A fist slammed against the table in front of Asha, making her jump. She looked up, recognizing the larger of the two inmates she’d past on her way into the room. The woman brought her face within inches of Asha’s. Asha shrank against her plastic seat.

“I said, Are. We. Bothering. You?”

Asha guessed the inmate weighed more than double what she did. Her breath was rancid, but Asha didn’t turn away. She knew that even the slightest offense could provoke a fight. And this woman already looked provoked.

Asha shook her head. “No. You aren’t bothering me.”

The woman’s cracked lips turned into a scowl. Her eyes narrowed. Asha’s widened. The inmate pushed her palms against Asha’s chest, sending her to the concrete floor. Her plastic chair fell on top of her, but the woman was quick to toss it aside.

“Guard!” Asha heard the older woman shriek from the corner of the room.

The angry woman raised her fist in the air. Asha brought her hands up protectively to her face with her arms in front of her chest. Asha closed her eyes before the impact from the first blow to her ribs.

“Stop!” Asha heard someone yell.

Her attacker got in another punch before two guards managed to pry her away from Asha.

“You’re going back to the hole,” she heard one of the guards say as they cuffed her attacker.
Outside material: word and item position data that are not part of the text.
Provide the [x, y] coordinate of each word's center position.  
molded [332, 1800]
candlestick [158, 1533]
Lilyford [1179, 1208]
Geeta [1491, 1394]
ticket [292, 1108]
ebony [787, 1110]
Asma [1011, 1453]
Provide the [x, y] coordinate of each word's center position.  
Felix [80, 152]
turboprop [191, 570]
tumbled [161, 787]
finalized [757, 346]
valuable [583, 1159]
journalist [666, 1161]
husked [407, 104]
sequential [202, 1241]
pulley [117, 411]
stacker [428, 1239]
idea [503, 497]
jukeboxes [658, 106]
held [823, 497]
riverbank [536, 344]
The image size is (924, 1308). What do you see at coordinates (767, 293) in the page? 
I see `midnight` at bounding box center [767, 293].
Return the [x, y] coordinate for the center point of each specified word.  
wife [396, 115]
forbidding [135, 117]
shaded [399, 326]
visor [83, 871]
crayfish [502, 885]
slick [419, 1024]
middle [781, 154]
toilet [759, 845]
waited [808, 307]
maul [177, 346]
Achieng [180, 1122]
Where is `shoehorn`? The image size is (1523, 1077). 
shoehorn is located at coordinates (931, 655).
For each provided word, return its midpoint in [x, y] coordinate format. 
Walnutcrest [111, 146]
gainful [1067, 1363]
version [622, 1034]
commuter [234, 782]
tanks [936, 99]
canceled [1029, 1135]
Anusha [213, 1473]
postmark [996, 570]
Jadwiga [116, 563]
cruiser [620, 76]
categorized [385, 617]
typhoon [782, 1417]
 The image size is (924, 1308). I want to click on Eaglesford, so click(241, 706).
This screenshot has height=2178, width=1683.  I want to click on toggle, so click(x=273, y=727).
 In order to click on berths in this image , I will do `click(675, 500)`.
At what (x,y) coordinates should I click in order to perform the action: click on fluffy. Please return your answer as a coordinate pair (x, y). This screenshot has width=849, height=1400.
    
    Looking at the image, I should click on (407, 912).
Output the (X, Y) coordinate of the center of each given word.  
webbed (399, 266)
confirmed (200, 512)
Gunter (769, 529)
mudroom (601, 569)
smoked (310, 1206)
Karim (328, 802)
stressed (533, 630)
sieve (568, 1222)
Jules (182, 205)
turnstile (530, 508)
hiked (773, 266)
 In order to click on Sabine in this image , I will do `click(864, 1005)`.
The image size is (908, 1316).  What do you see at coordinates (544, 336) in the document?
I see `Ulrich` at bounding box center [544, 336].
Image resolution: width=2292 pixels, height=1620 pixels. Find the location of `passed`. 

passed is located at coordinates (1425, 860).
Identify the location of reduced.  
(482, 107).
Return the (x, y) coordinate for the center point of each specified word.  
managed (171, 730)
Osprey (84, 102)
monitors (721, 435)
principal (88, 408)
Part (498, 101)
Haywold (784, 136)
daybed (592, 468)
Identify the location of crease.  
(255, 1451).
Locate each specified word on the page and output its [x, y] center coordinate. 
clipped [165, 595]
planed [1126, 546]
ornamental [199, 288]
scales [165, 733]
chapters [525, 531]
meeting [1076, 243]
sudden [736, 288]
“Good.” The large woman spit in Asha’s direction before the guards hauled her out of the room. “I can’t wait to get away from the filthy terrorist.”

Asha pulled herself up using the support of her chair. The woman’s words didn’t rile her. She was used to it. What she’d done was no secret among the prisoners, and it hadn’t helped her popularity.

“Asha Farar!” a guard barked from the doorway.

Asha turned, wondering if she’d be going to the hole too. The guards never seemed to care who started the fight.

“You have visitors,” she said.

Asha winced from the pain in her ribs when she stood up straight. She’d been interviewed by agents from the FBI, Homeland Security, and other departments so many times that she couldn’t keep them all straight. Her lawyer barely could. “Visitors?”

“Your husband and daughters are here,” she said flatly.

Asha placed her hand on the table for support. It was the first time Aaden had brought the girls to see her. He’d been so angry after her arrest; she was afraid she might not see her children until her release. Him bringing them so soon was more than she’d dare hope for.

“Let’s go.” The guard’s voice was impatient as she withdrew a pair of handcuffs.

Ignoring the burn in her side, Asha moved toward the guard. She brushed a tear from her cheek and felt herself start to smile.